Collected data
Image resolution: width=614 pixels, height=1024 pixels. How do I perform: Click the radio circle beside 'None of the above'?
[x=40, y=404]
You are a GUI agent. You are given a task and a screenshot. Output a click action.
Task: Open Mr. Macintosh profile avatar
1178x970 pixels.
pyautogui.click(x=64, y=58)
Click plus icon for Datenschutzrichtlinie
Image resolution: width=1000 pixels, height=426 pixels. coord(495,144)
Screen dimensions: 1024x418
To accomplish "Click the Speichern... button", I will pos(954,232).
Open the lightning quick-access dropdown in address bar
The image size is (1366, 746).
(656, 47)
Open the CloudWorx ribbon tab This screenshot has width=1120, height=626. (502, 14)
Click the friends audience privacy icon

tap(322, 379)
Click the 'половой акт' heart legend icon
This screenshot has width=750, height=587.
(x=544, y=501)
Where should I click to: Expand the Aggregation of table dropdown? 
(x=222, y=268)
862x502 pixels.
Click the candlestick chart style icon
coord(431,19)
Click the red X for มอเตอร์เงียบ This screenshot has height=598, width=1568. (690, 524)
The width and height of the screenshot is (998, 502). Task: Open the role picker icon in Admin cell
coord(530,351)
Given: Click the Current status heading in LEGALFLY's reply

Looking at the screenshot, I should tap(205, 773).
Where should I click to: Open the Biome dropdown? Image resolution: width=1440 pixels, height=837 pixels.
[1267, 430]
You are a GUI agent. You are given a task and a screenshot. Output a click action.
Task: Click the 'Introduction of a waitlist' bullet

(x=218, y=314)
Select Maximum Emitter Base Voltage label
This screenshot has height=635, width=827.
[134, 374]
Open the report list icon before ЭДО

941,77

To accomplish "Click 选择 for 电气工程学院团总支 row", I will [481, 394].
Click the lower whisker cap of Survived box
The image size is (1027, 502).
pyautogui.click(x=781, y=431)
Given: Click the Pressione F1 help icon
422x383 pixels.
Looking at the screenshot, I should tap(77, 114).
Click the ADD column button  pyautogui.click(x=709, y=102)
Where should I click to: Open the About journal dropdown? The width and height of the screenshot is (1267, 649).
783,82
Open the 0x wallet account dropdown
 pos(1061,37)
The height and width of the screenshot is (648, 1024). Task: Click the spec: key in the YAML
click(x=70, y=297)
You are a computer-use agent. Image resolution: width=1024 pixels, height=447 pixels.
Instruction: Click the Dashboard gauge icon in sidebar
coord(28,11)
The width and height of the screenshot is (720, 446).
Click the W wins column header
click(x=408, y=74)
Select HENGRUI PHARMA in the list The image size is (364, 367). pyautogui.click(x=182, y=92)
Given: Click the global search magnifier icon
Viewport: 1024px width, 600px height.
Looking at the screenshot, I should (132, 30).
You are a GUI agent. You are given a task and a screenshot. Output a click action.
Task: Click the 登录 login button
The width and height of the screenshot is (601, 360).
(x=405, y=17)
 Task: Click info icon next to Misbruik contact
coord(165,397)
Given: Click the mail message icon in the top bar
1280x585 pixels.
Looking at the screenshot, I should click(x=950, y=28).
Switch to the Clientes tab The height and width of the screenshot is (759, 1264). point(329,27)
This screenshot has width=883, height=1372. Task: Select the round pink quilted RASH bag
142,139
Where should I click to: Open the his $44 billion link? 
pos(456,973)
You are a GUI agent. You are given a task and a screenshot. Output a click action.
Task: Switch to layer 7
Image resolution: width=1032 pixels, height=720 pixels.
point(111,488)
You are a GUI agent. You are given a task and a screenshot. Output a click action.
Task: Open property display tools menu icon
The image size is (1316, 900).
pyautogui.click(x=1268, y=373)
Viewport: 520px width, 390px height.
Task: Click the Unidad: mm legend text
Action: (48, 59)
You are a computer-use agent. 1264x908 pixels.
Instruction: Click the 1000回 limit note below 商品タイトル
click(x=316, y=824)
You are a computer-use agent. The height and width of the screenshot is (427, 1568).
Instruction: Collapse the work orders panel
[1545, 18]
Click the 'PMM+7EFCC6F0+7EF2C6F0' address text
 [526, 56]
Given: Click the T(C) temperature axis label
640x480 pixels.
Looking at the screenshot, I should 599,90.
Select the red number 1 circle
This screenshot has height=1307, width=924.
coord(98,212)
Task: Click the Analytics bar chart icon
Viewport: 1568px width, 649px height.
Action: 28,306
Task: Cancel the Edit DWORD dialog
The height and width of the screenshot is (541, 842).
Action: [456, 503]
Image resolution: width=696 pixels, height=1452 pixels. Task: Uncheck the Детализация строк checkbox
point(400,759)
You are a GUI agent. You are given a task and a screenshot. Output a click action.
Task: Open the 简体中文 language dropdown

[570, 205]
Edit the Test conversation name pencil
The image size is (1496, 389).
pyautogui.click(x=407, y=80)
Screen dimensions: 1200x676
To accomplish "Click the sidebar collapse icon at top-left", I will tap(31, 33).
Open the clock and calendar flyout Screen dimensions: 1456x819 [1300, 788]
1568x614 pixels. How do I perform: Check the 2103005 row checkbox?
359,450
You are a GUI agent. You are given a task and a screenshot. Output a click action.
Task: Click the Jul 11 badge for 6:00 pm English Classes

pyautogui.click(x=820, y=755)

WHAT IS REQUIRED: What you need to do is retype all the entries exactly as written.

WRITTEN SOLUTION:
Image resolution: width=614 pixels, height=1024 pixels. How do I perform: Click the radio circle beside 'None of the above'?
[x=40, y=404]
You are a GUI agent. You are given a task and a screenshot. Output a click action.
Task: Open Mr. Macintosh profile avatar
1178x970 pixels.
pyautogui.click(x=64, y=58)
Click plus icon for Datenschutzrichtlinie
Image resolution: width=1000 pixels, height=426 pixels. coord(495,144)
Screen dimensions: 1024x418
To accomplish "Click the Speichern... button", I will pos(954,232).
Open the lightning quick-access dropdown in address bar
The image size is (1366, 746).
(656, 47)
Open the CloudWorx ribbon tab This screenshot has width=1120, height=626. (502, 14)
Click the friends audience privacy icon

tap(322, 379)
Click the 'половой акт' heart legend icon
This screenshot has width=750, height=587.
(x=544, y=501)
Where should I click to: Expand the Aggregation of table dropdown? 
(x=222, y=268)
862x502 pixels.
Click the candlestick chart style icon
coord(431,19)
Click the red X for มอเตอร์เงียบ This screenshot has height=598, width=1568. (690, 524)
The width and height of the screenshot is (998, 502). Task: Open the role picker icon in Admin cell
coord(530,351)
Given: Click the Current status heading in LEGALFLY's reply

Looking at the screenshot, I should tap(205, 773).
Where should I click to: Open the Biome dropdown? Image resolution: width=1440 pixels, height=837 pixels.
[1267, 430]
You are a GUI agent. You are given a task and a screenshot. Output a click action.
Task: Click the 'Introduction of a waitlist' bullet

(x=218, y=314)
Select Maximum Emitter Base Voltage label
This screenshot has height=635, width=827.
[134, 374]
Open the report list icon before ЭДО

941,77

To accomplish "Click 选择 for 电气工程学院团总支 row", I will [481, 394].
Click the lower whisker cap of Survived box
The image size is (1027, 502).
pyautogui.click(x=781, y=431)
Given: Click the Pressione F1 help icon
422x383 pixels.
Looking at the screenshot, I should tap(77, 114).
Click the ADD column button  pyautogui.click(x=709, y=102)
Where should I click to: Open the About journal dropdown? The width and height of the screenshot is (1267, 649).
783,82
Open the 0x wallet account dropdown
 pos(1061,37)
The height and width of the screenshot is (648, 1024). Task: Click the spec: key in the YAML
click(x=70, y=297)
You are a computer-use agent. Image resolution: width=1024 pixels, height=447 pixels.
Instruction: Click the Dashboard gauge icon in sidebar
coord(28,11)
The width and height of the screenshot is (720, 446).
Click the W wins column header
click(x=408, y=74)
Select HENGRUI PHARMA in the list The image size is (364, 367). pyautogui.click(x=182, y=92)
Given: Click the global search magnifier icon
Viewport: 1024px width, 600px height.
Looking at the screenshot, I should (132, 30).
You are a GUI agent. You are given a task and a screenshot. Output a click action.
Task: Click the 登录 login button
The width and height of the screenshot is (601, 360).
(x=405, y=17)
 Task: Click info icon next to Misbruik contact
coord(165,397)
Given: Click the mail message icon in the top bar
1280x585 pixels.
Looking at the screenshot, I should click(x=950, y=28).
Switch to the Clientes tab The height and width of the screenshot is (759, 1264). point(329,27)
This screenshot has width=883, height=1372. Task: Select the round pink quilted RASH bag
142,139
Where should I click to: Open the his $44 billion link? 
pos(456,973)
You are a GUI agent. You are given a task and a screenshot. Output a click action.
Task: Switch to layer 7
Image resolution: width=1032 pixels, height=720 pixels.
point(111,488)
You are a GUI agent. You are given a task and a screenshot. Output a click action.
Task: Open property display tools menu icon
The image size is (1316, 900).
pyautogui.click(x=1268, y=373)
Viewport: 520px width, 390px height.
Task: Click the Unidad: mm legend text
Action: (48, 59)
You are a computer-use agent. 1264x908 pixels.
Instruction: Click the 1000回 limit note below 商品タイトル
click(x=316, y=824)
You are a computer-use agent. The height and width of the screenshot is (427, 1568).
Instruction: Collapse the work orders panel
[1545, 18]
Click the 'PMM+7EFCC6F0+7EF2C6F0' address text
 [526, 56]
Given: Click the T(C) temperature axis label
640x480 pixels.
Looking at the screenshot, I should 599,90.
Select the red number 1 circle
This screenshot has height=1307, width=924.
coord(98,212)
Task: Click the Analytics bar chart icon
Viewport: 1568px width, 649px height.
Action: 28,306
Task: Cancel the Edit DWORD dialog
The height and width of the screenshot is (541, 842).
Action: [456, 503]
Image resolution: width=696 pixels, height=1452 pixels. Task: Uncheck the Детализация строк checkbox
point(400,759)
You are a GUI agent. You are given a task and a screenshot. Output a click action.
Task: Open the 简体中文 language dropdown

[570, 205]
Edit the Test conversation name pencil
The image size is (1496, 389).
pyautogui.click(x=407, y=80)
Screen dimensions: 1200x676
To accomplish "Click the sidebar collapse icon at top-left", I will tap(31, 33).
Open the clock and calendar flyout Screen dimensions: 1456x819 [1300, 788]
1568x614 pixels. How do I perform: Check the 2103005 row checkbox?
359,450
You are a GUI agent. You are given a task and a screenshot. Output a click action.
Task: Click the Jul 11 badge for 6:00 pm English Classes

pyautogui.click(x=820, y=755)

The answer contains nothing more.